O Metrópoles descobriu que a construção do campus, que de fato nunca foi erguido no terreno doado, foi contemplada pelo extinto Programa de Aceleração do Crescimento (PAC) Cidades Históricas de 2013, do governo federal, devido à proximidade com a antiga Fundição Tarzan – considerada de relevância histórica pelo Instituto do Patrimônio Artístico e Cultural da Bahia (Ipac).

O Instituto do Patrimônio Histórico e Artístico Nacional (Iphan), responsável pelo projeto de reestauração, informou que a construção do campus foi incluída no PAC Cidades Históricas por meio da Portaria 383, de agosto de 2013. A universidade entregou o termo de referência, mas a etapa seguinte, que dependia da prefeitura — regularizar o terreno e remover invasões — demorou anos para ser concluída. Em 2017, os estudos foram interrompidos por falta de verba, com o fim do programa federal.

Segundo a diretora do Cecult, a instituição busca reabrir diálogo com a prefeitura e com os vereadores. “Queremos encontrar alternativas para garantir a construção definitiva do campus e vamos envolver o MEC, a SESU e a comunidade acadêmica nessa discussão.”

O Ministério da Educação confirmou ao Metrópoles que acompanha o caso e que está em diálogo com a reitoria da UFRB e parlamentares para tentar reverter a revogação da doação. A expectativa é encontrar uma solução que mantenha a universidade no município de forma digna e definitiva.

Mas a proposta da Prefeitura de Santo Amaro segue em outra direção. O terreno que abrigaria o campus — ao lado das ruínas da Fundição de Aço Tarzan, consideradas de relevância histórica — pode, agora, ser destinado à construção de um hipermercado. Um empreendimento que, na visão de docentes e estudantes, agrava o apagamento cultural da cidade e substitui um investimento duradouro por promessas de emprego imediatas e precárias.

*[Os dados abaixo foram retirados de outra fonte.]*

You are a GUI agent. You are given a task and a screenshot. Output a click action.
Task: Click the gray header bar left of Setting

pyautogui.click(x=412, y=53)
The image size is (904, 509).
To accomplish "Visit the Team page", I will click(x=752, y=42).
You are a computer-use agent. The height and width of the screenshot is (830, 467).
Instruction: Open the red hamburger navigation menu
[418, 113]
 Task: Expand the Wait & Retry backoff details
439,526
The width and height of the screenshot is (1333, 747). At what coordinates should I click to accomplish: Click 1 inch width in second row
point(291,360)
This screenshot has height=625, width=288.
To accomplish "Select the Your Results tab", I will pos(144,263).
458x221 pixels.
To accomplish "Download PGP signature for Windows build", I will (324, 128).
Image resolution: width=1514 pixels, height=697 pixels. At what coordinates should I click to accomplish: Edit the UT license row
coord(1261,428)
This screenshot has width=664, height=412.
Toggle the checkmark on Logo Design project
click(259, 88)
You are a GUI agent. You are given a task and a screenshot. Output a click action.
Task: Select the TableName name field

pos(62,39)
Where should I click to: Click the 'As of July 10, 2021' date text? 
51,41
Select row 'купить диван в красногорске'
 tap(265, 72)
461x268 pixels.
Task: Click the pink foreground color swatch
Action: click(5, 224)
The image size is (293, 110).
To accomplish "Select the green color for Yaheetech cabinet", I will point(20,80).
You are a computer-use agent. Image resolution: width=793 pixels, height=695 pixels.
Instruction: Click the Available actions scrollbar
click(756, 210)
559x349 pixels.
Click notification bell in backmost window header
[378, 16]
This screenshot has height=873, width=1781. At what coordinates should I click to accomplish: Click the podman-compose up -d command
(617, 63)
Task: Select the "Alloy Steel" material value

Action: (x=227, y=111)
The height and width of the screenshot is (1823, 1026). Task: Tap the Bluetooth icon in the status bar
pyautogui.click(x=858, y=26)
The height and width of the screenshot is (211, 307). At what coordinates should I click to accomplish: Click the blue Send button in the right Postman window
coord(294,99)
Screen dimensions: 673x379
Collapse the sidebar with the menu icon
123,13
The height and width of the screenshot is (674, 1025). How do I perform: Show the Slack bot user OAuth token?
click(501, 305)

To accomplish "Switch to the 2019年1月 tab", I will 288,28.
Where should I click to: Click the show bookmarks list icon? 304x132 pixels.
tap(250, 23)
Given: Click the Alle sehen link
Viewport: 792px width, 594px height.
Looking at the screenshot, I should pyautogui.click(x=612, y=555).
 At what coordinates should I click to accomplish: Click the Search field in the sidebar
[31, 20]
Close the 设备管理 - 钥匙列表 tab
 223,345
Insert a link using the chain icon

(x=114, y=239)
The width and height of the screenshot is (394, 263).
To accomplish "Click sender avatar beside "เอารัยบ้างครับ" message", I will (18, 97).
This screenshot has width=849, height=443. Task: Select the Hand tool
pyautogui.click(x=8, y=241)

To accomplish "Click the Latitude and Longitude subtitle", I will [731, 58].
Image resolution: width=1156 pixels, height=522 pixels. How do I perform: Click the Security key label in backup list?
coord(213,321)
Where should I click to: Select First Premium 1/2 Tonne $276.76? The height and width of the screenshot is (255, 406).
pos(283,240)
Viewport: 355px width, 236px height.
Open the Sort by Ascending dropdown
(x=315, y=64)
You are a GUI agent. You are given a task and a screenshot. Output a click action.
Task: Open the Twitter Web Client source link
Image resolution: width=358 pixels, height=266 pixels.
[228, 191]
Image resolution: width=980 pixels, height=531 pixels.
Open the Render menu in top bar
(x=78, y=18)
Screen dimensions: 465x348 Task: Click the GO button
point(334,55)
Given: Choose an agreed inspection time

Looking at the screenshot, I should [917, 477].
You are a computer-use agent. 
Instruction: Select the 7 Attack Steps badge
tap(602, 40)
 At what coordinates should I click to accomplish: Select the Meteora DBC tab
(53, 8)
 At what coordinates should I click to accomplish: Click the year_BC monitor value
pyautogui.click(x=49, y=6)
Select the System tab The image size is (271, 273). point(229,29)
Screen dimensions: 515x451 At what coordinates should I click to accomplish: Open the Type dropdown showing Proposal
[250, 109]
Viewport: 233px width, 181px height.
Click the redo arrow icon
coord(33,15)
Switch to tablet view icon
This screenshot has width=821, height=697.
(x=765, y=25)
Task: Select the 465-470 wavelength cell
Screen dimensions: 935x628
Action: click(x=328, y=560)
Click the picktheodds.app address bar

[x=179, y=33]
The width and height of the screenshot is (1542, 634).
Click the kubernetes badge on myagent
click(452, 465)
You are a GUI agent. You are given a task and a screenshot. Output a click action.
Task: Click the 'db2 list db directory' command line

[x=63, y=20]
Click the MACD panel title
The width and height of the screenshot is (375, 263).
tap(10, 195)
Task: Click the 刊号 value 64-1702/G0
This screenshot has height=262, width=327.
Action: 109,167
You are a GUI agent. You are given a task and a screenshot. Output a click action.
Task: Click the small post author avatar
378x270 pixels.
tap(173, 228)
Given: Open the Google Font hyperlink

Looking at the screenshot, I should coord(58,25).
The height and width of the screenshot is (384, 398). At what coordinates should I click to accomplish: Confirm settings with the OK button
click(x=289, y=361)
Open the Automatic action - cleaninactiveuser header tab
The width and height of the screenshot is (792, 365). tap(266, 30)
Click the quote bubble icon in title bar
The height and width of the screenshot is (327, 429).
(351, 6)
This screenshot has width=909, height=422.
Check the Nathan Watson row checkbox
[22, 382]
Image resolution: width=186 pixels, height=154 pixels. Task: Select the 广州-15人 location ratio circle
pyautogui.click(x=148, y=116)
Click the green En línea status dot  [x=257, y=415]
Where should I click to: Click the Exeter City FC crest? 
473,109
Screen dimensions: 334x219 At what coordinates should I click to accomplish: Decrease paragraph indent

“Não vai ser um mercado com alguns empregos mal pagos que vai mudar a realidade da população de Santo Amaro”, afirma a professora Renata Gomes. Para ela, é possível repensar o desenvolvimento da cidade aliando geração de renda com valorização da vocação cultural e artística local.

Fundição de Aço Tarzan

De acordo com o Instituto do Patrimônio Artístico e Cultural da Bahia (Ipac), as ruínas da Fundição de Aço Tarzan, fundada em 1945 e possivelmente uma das primeiras siderúrgicas do Nordeste, são consideradas de relevância histórica, porém o estudo de elaboração para que a fábrica seja tombada ainda está em fase inicial, sem prazo para elaboração do parecer preliminar e do dossiê.

Moari Castro, pesquisador e museólogo da UFBA, destaca que as ruínas da Fundição Tarzan fazem parte da paisagem e da memória cultural de Santo Amaro. De acordo com ele, mesmo que as ruínas da Fundição Tarzan sejam tombadas pelo Ipac, a construção de uma hipermercado ou de qualquer outro comércio no local não é algo proibido, mas pode, sim, contribuir para o apagamento histórico da região.

“O objetivo comercial para o local é baseado, no meu entender, pela características do terreno e sua localização. E creio que a UFRB, junto aos órgãos de proteção do patrimônio, podem capitanear esse projeto para uma proposta mais justa com Santo Amaro, com o Recôncavo e com a Bahia”, pontua o especialista.